However, we are seeing the rise of prevention-based security says Farquhar. "We have systems now fast enough to keep up with 10 Gbps networks. On the other hand, we are now moving to 40 and 100 Gbps networks so we will lose the ability to do that".

Farquhar says we seeing tasks traditionally carried out on end-points moving to the core.

"We're seeing detect moving into the core. And we're seeing prevent moving to the core. There are core deployments of IDS-like devices because detection is really a problem of detecting some sort of signal. The amplitude of that signal at the edge of your network might be extremely low. On the other hand, the attack, once it's inside your network might be much easier to see."

One of the big challenges when countering cyber threats is the power imbalance. The bad guys can try to breach you thousands of times and they only need to succeed once. You can defend thousands of attacks but if one gets past your defences you're deemed to have failed.

But Farquhar sees things a little differently.

"Once an attacker is on your network they become a defender. It's our job to become the attacker and attack them and turn the tables. The more visibility we have, the more we can see, and the more evidence we have the harder it gets. They can try to emulate a bunch of normal behaviours but that's a high bar to meet to infiltrate an organisation".

Farquhar says all threats have to eventually traverse the network so it's the ideal place to detect malicious activity and stop it from causing damage.

"We're looking for anomalies," says Farquhar. "Things that aren’t meant to be there. Port scanning, unusual behaviour, unusual times of access, unusual location, traffic patterns that don’t conform to a known pattern of behaviour".

Another thing to look out for is the use of unexpected certificates. This assumes good internal discipline on what certificates are being used by a business as the presence of unexpected certificates is a strong indicator of threat and breach.

There is also a conflict between the way security teams and network teams are measured. For the network team, availability is king whereas the security team may be less concerned with uptime.

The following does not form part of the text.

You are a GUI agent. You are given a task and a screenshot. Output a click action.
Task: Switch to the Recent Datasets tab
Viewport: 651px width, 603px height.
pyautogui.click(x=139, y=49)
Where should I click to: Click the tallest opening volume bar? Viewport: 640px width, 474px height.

When an inline security tool has the potential to stop the LAN, network engineers are reticent to hand that level of control over.

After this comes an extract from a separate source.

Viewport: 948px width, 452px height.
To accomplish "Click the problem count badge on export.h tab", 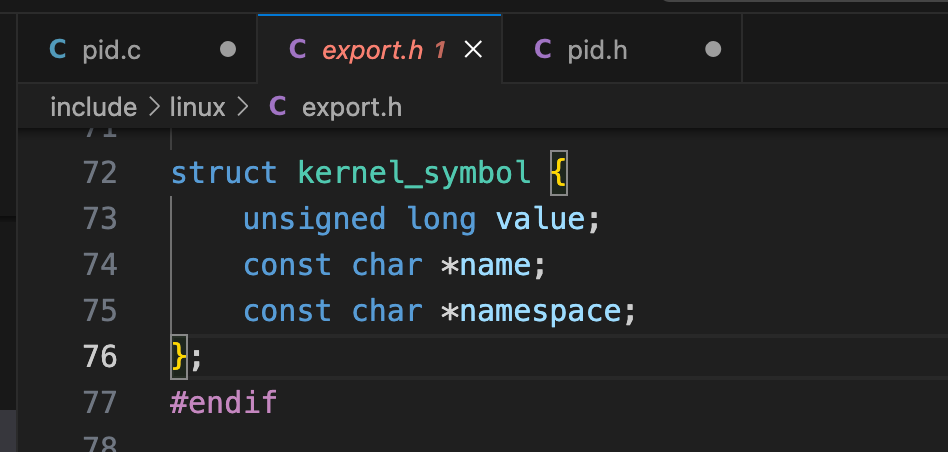I will pyautogui.click(x=440, y=49).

This leads to the business making decisions about whether it's more important for the network to be up or secure. Farquhar says he has clients who prefer to have the network down if it is not being monitored while others are assess their risk differently.

Although all this delves into the technical side of cyber protection and response, Farquhar has seen a major shift during his two decades in the industry. The C-suite is now very interested in security as it has a significant mearing on business execution and success.

Farquhar sees the focus is still on the consequences of cyber-attacks rather than the potential benefits of a robust and secure infrastructure.

"I can't say I have ever seen an organisation in Australia boast about how secure they are in any rational way. Banks used to talk about how secure they were but we don’t see people doing that around cybersecurity".

Company maturity, when it comes to cyber risk, is changing but there are still companies out there, says Farquhar, who take a "head in the sand" approach and believe they don’t have any risks. Others believe they are product that will protect them with more mature organisations taking a more nuanced, risk-based approach o how they assess and manage cyber threats.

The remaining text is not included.